Problem description:
Which of the lines below hold "will"? Please return each one.

Data shown:

/---

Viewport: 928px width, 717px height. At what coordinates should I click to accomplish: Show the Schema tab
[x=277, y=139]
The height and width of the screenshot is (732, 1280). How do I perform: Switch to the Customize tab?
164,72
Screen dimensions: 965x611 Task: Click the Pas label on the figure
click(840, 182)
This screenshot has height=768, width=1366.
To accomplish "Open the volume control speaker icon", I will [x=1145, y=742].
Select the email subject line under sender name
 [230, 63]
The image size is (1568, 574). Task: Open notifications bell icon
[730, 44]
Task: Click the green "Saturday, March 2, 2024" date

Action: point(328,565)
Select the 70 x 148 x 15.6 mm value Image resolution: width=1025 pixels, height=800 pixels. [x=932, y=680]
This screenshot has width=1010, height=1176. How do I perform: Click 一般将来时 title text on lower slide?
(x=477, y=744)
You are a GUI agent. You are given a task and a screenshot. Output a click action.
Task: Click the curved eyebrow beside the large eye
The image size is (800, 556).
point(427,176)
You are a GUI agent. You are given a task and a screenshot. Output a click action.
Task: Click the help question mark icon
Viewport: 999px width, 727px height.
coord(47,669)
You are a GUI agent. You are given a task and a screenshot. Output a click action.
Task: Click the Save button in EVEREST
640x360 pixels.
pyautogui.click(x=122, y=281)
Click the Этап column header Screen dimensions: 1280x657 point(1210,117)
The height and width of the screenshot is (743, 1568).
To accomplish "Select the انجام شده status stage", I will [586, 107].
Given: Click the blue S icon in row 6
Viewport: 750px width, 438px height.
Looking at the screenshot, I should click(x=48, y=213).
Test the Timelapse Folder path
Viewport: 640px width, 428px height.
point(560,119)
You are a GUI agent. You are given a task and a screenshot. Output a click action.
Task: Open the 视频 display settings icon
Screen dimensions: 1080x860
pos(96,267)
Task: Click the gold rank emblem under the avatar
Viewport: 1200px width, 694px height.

\---

Exercise result:
To accomplish "Open the volume control speaker icon", I will [x=1145, y=742].
To accomplish "Select the انجام شده status stage", I will [586, 107].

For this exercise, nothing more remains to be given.